Autonomous Vehicles Legalized on California Roadways
On Tuesday, September 25, California Governor Jerry Brown officially signed a law legalizing the use of autonomously operated cars. Bill SB1298, following in the footsteps of similar laws enacted by Nevada and Florida, is noteworthy for its establishment of safety standards and performance guidelines. It also mandates that the Department of Motor Vehicles adopt new regulations for their licensing, testing and operation by no later than January 1, 2015, according to the bill.
The new legislation is closely linked with Google, which has long advocated such technology, and the bill was in fact overseen at its signing on Tuesday by Sergey Brin, co-founder of the popular search site. According to InformationWeek, the innovative new technology may be instrumental in extending transportation to those formerly impeded by factors such as age or disability.
International Tensions a Factor in Nepal Avalanche Deaths
An avalanche hit a group of more than two dozen climbers early Sunday, September 23, killing at least nine during their attempt to summit the Nepalese mountain Manaslu, the world’s eighth-highest peak. Ten climbers have been rescued, and rescue efforts continue for the three climbers still missing as of press time, according to the Toronto Star. The climbers were some of the large number of mountaineers to come to Nepal due to China’s increasingly stringent climbing restrictions, brought on by increasing Tibetan tensions.
In keeping with a long history of territorial disputes regarding Chinese and Tibetan borders in the Himalayas, China has taken measures to garner further control over the Himalayan mountain range. Such actions include restricting annually issued climbing permits, limiting foreign tourists’ access to the peaks, and raising permit prices.
These measures culminated in an abrupt refusal to accept climbers’ applications for permits in 2012, according to a Washington Post article. This unexplained political move brought about a spike in registration for mountain teams through other agencies on the Nepalese side, as climbers altered their plans and cut costs.

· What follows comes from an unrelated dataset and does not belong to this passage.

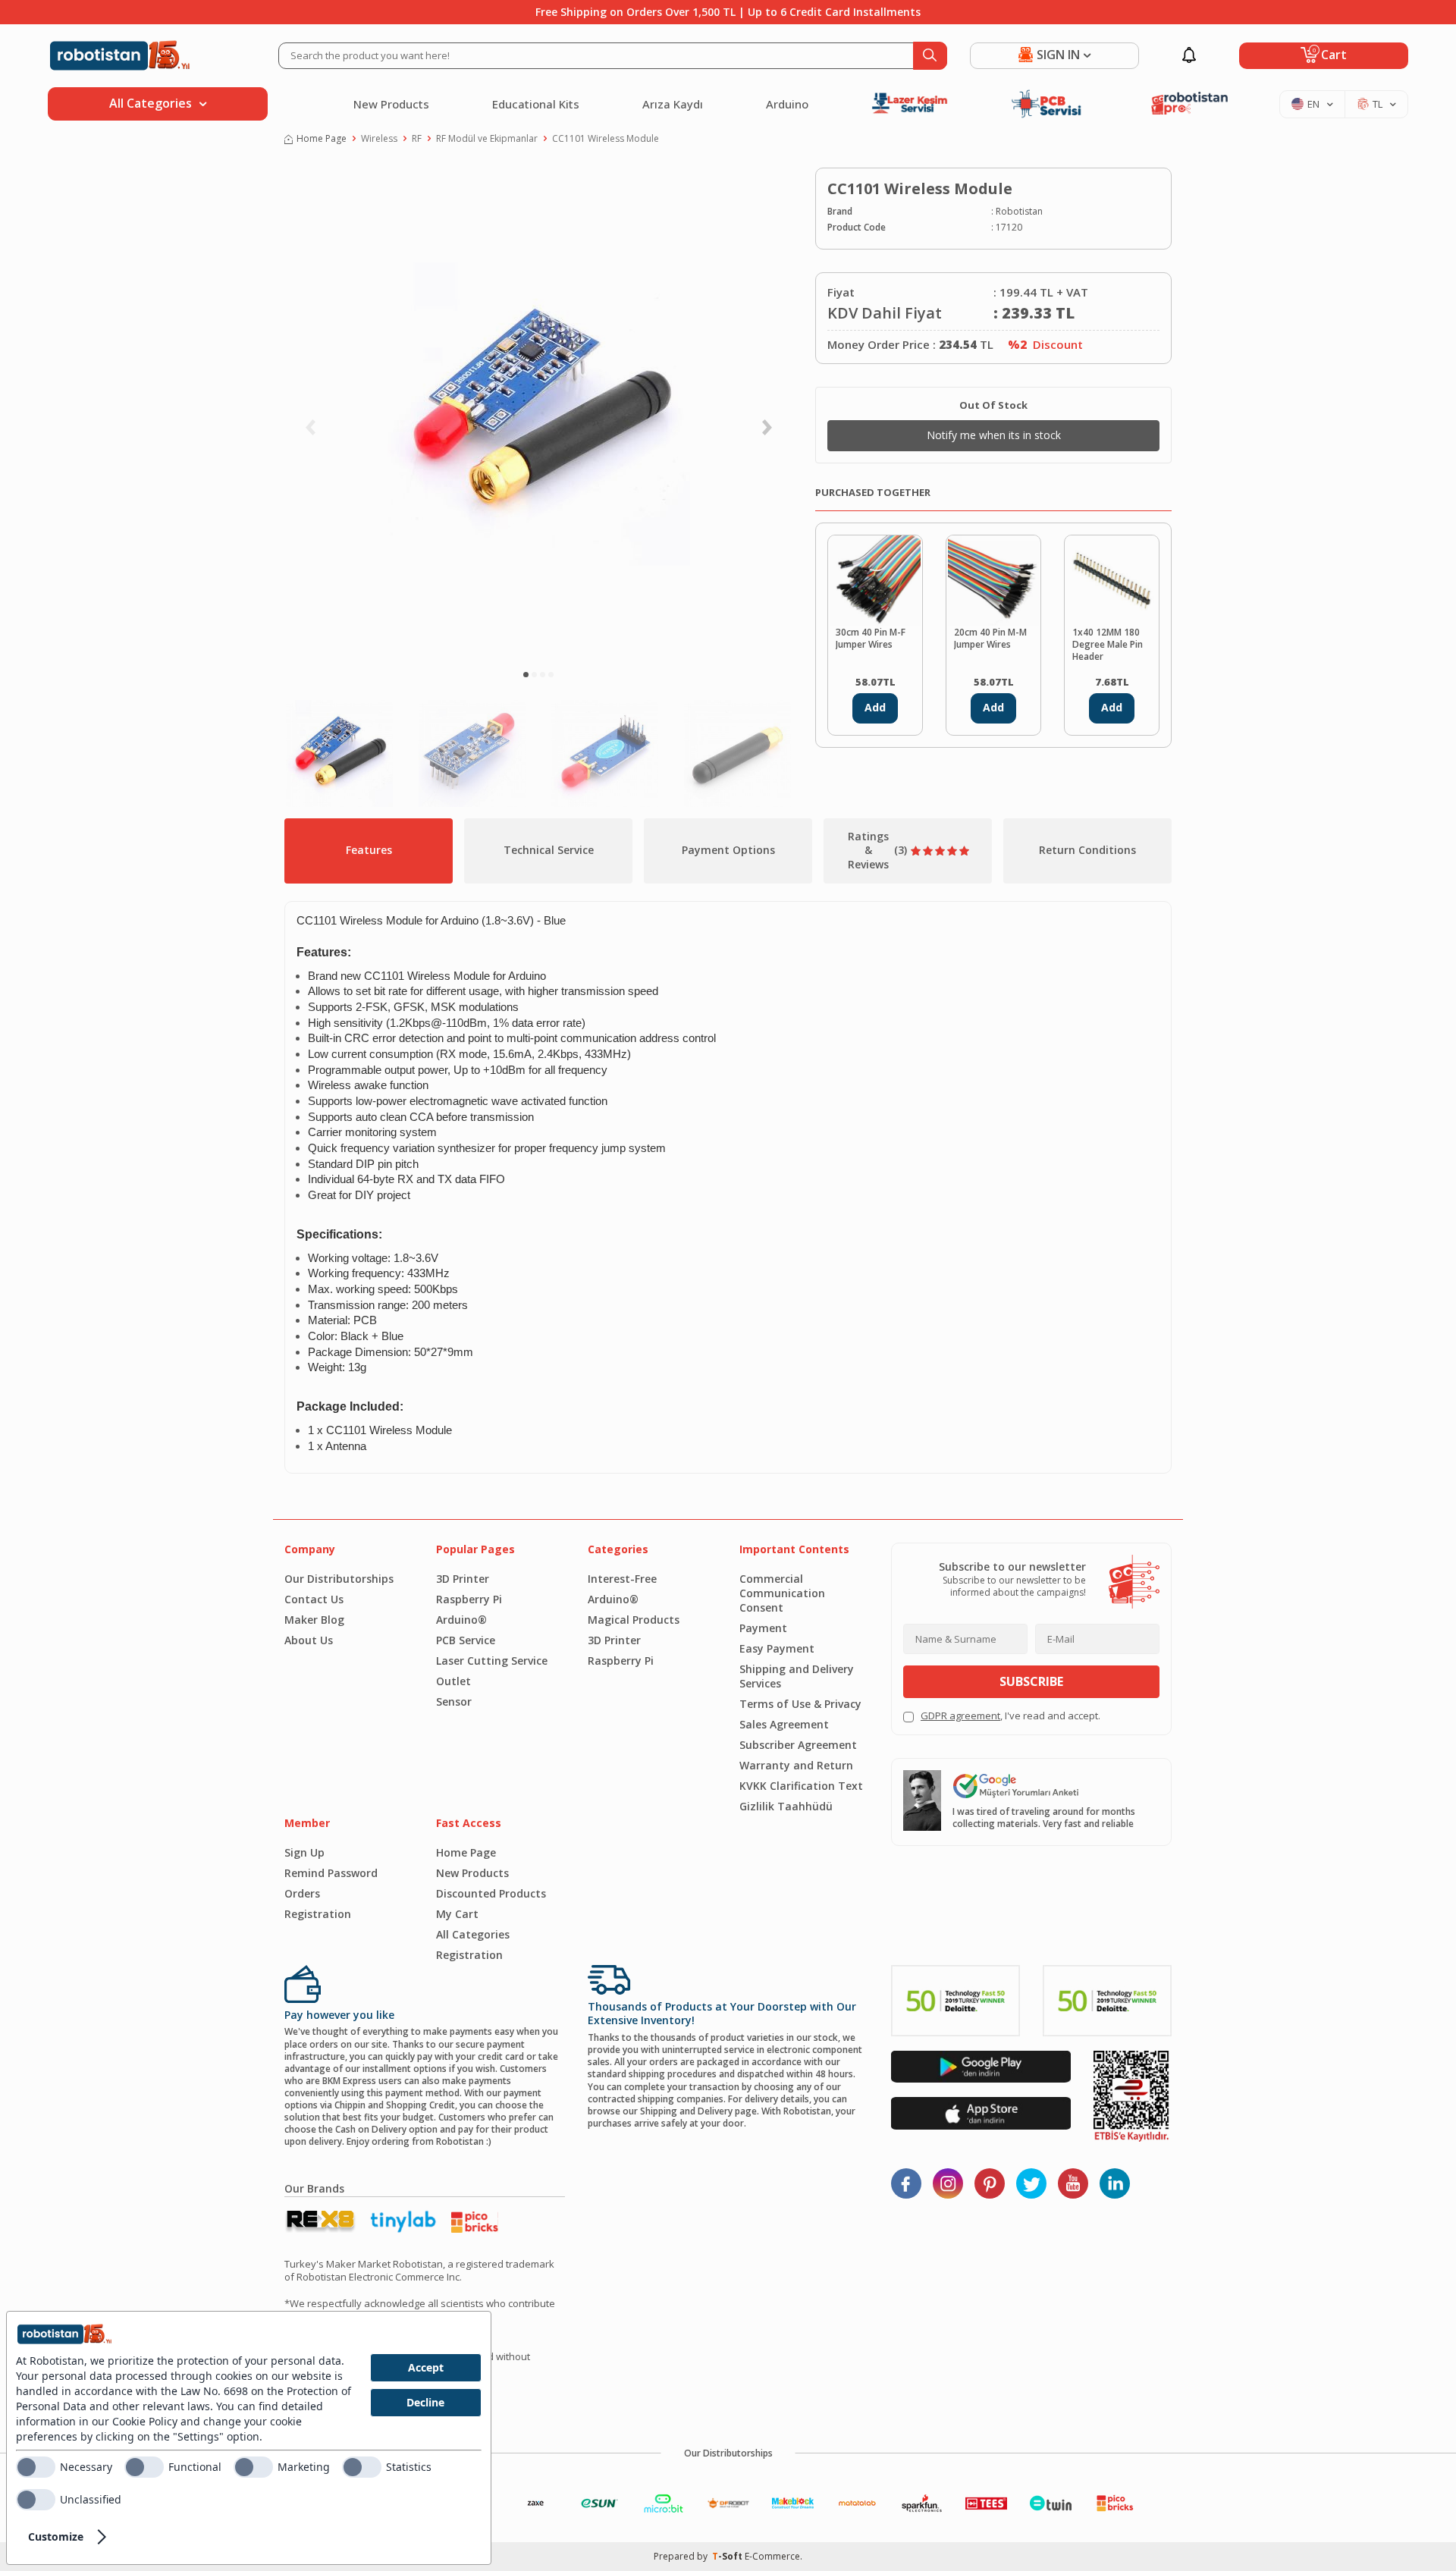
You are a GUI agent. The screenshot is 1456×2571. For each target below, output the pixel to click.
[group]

The additional climbers cause overcrowding on mountains, which can be deadly on the already treacherous mountain faces.
Keystone Pipeline Construction Blocked by Protestors
Eight banner-wielding environmentalists took a stand on Monday, September 24 in protest of energy company TransCanada’s tree-clearing efforts. The activists displayed banners and climbed trees on the site, located in near Winnsboro, Texas, demonstrating their opposition to the construction of the controversial Keystone XL pipeline intended to direct oil to Gulf Coast refineries according to Democracy Now.
The pipeline would remain below ground for the majority of its length, according to the Houston Chronicle, and would only become visibly apparent at its six pump stations and multiple mainline valves.
Major concerns regarding the project include emission of greenhouse gases and its overall impact on neighboring areas. While the protestors did not directly impede TransCanada, the contractors for the project, the Chronicle quoted activist Ron Seifert as stating, “Those participating strongly believe that at this point doing nothing is a much greater risk than taking action.” A final decision on the pipeline construction project is scheduled following the Presidential election this November.